1) I think when the right leg is coming forward, it straightens out too early. I think the thigh should get to its forward angle quickly and then "swing" the calf forward until the leg is straight. Look at how the left leg's thigh is almost in position even before lifting the foot off the ground. The legs should act symmetrically. The left leg and right leg should be practically indistinguishable in how they animate.
2) The thighs seem too short, and the calves too long. The knee should be in the middle of the leg, not the top. Unless you're animating a mutant.
3) The arms (and legs) should animate along smooth curves. The right arm bobs its hand twice just in bringing it forward. For one full walking cycle, the hand should swing back once and forward once, and that's it. No bobbing hands. And the elbows should bend very little in walking.

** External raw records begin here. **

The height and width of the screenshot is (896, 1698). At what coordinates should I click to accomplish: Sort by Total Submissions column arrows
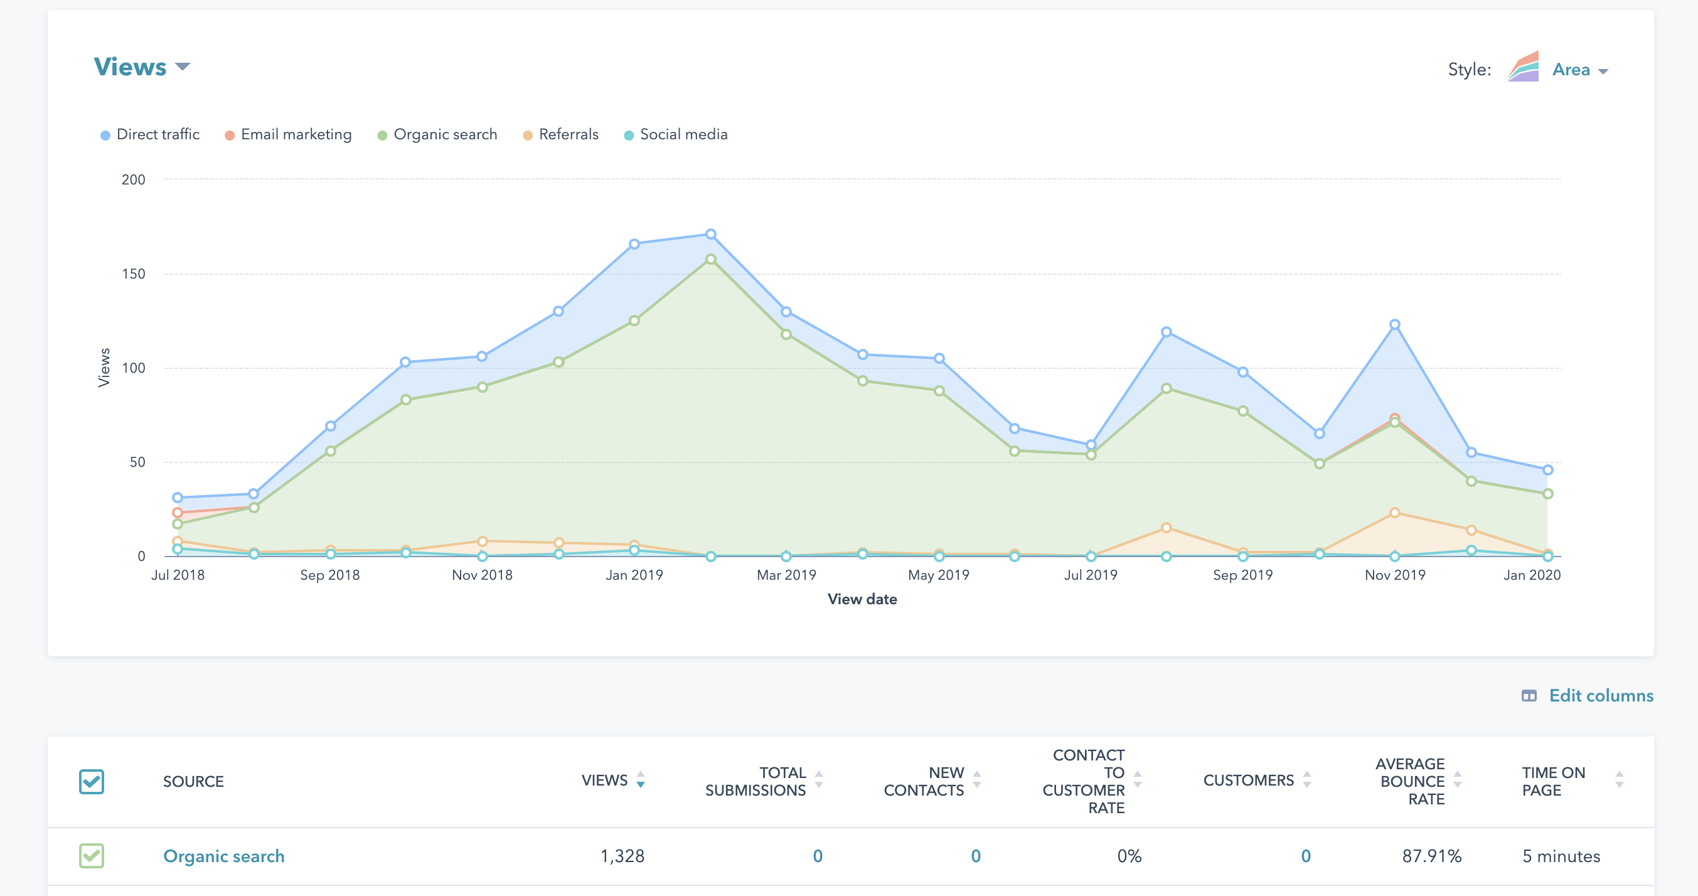pyautogui.click(x=819, y=780)
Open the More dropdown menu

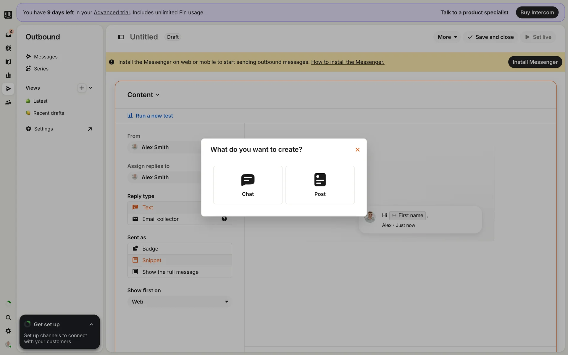[447, 37]
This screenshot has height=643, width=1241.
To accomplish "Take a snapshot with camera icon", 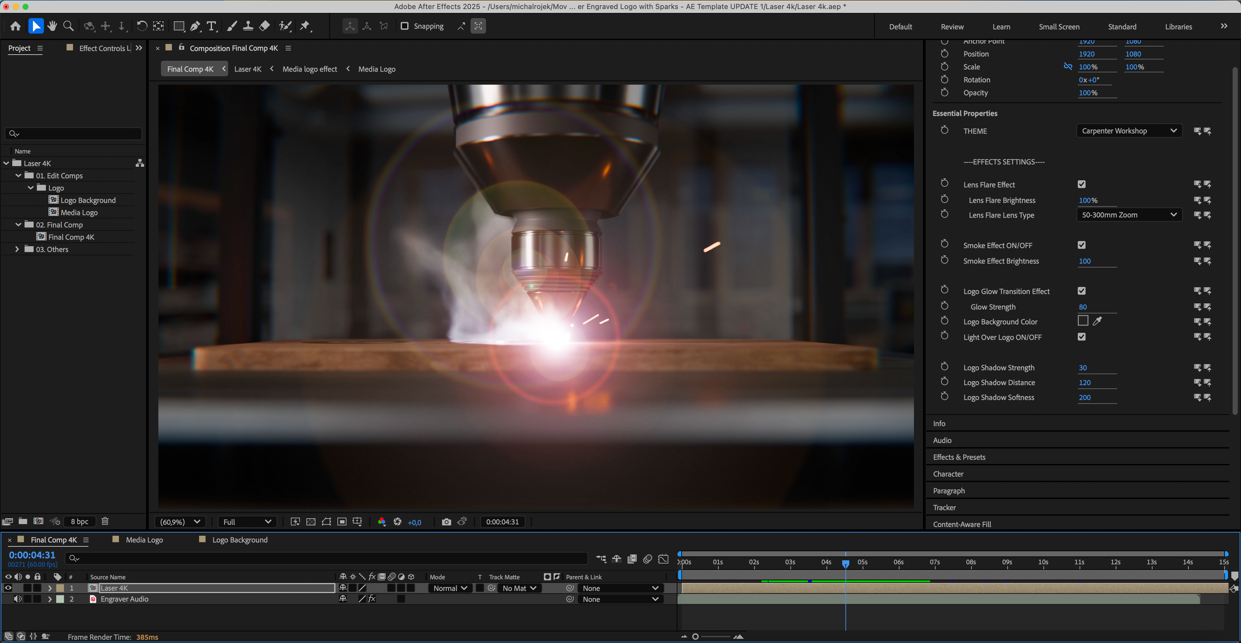I will pos(446,522).
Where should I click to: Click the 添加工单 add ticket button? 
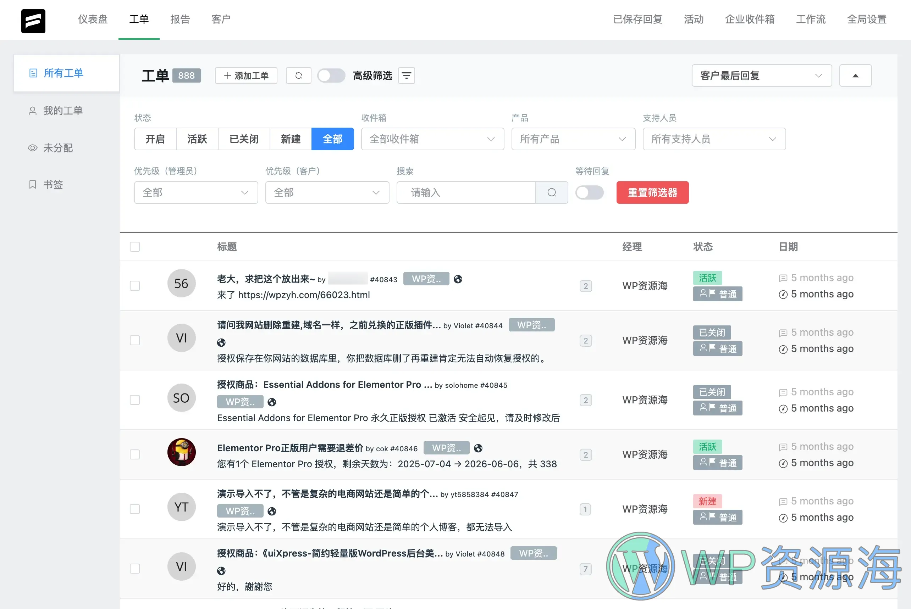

Basically just look at every joint. The angle formed at every joint should be changing in a smooth curve wherever the joint allows, and should form a smooth cycle for one full walking cycle. Every abrupt change requires energy to change the limb's inertia, but walking has evolved over millions of years to require a minimal amount of energy. The hip should be basically a sine wave: back and then forward, with the change in angle being slower around the time it changes direction. Knee should be kind of a cut sine wave because it doesn't bend forward, only back. So straight, then back, slow, then forward until straight again. Maybe the angle slows slightly before becoming straight, but the knee joint's 1-way nature makes it require less energy to stop its swing forward and become straight, so it doesn't need to slow too much before becoming straight. And because the knee is coming off the hip, the foot moves faster going forward than it does going back because the hip's change in angle adds to the knee's change in angle when moving forward. Right now the changing of right leg's knee angle doesn't have much "curve" to it. It seems almost like a switch: bent at 20 degrees or bent at 5 degrees. It should move gradually from straight to ~30 degrees and back to straight.
That is my guess. I'm not terribly experienced in walking anatomy, but generally things should look smooth at every joint, I figure. The whole goal is to make things look smooth right? Once you do that, hopefully it automatically looks natural if you get the timing right.